Cancer: Research on mice shows chemical signalsmay determine where secondary tumours will strike
Researchers in the United States claim to have identified the process by which primary tumours determine the progression of secondary cancers in the human body.
The team from Cornell University in New York were investigating 'pre-metastasis', the developmental stage of metastatic or secondary cancer, which establishes where and why a secondary tumour will form.
They discovered that tumours release chemical signals that instruct bone marrow cells to embed themselves elsewhere in the body.
Once rooted into organ tissue, the bone marrow triggers the production of a protein, fibronectin, which creates a fertile environment in which a secondary tumour can grow.

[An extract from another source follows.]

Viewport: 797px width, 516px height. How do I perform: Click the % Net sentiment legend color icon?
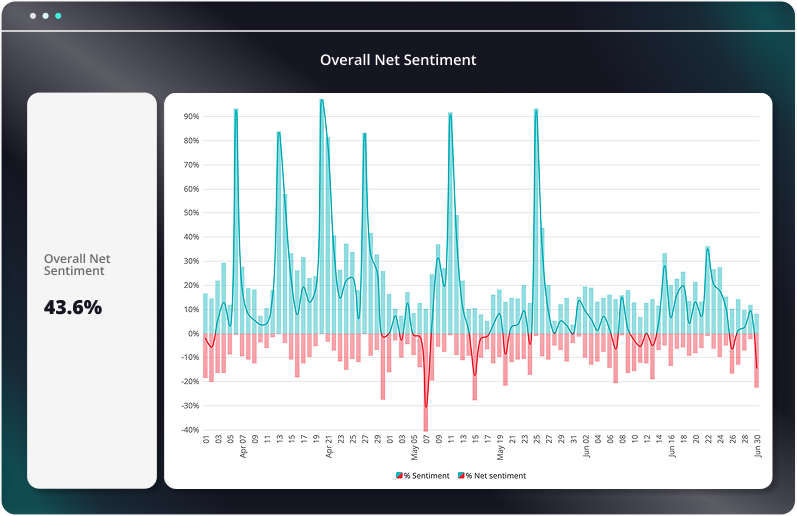coord(460,476)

As part of the same trial, the scientists also found that antibodies can be used to prevent bone marrow cells from spreading, thereby stopping their implantation in a secondary location and the development of another tumour.
The research was conducted on mice which were irradiated to kill all their bone marrow cells. These were replaced with fluorescent green bone marrow cells.
The rodents were then injected with skin and lung cancer cells tagged with red florescent protein.
Florescence was used to make it easier for researchers to trace cell movement at a microscopic level.
The researchers expected a primary tumour to develop in the skin and spread to the lungs, which it did.
Unexpectedly, however, they found that the bone marrow cells embedded themselves in the lungs several days before the cancer cells arrived. When they did, they took root in the same places as the bone marrow.
The experimenters then injected the solution in which the cancer cells had been cultured into the mice and found that this also directed bone marrow cells to the lungs, indicating that cancer cells secrete a substance that controls bone marrow movement, even outside the body.
The researchers have shown that antibodies can be used to block the migration of bone marrow cells and so could be employed in preventing the development of secondary cancers in humans.
The team also found intriguing evidence of 'pre-metastatic hot-spots' in the body.
These are receptive to the development of secondary tumours and may be determined by the genetic make-up of individual patients.
"This may explain why subsets of patients with early-stage colon cancer are more prone to liver metastasis, while others with an identical stage of cancer are cured of their disease with timely chemotherapy or surgery," said Dr Shahin Rafii, professor in genetic medicine at Cornell University.
"This is just the beginning. Preventing primary cancers from getting a toehold elsewhere in the body could be just the weapon patients need to prevent and fight metastatic disease," said Dr David Lyden, professor of cell and developmental biology at Cornell Medical College.
Clinical trials on patients are expected to begin by the end of 2006.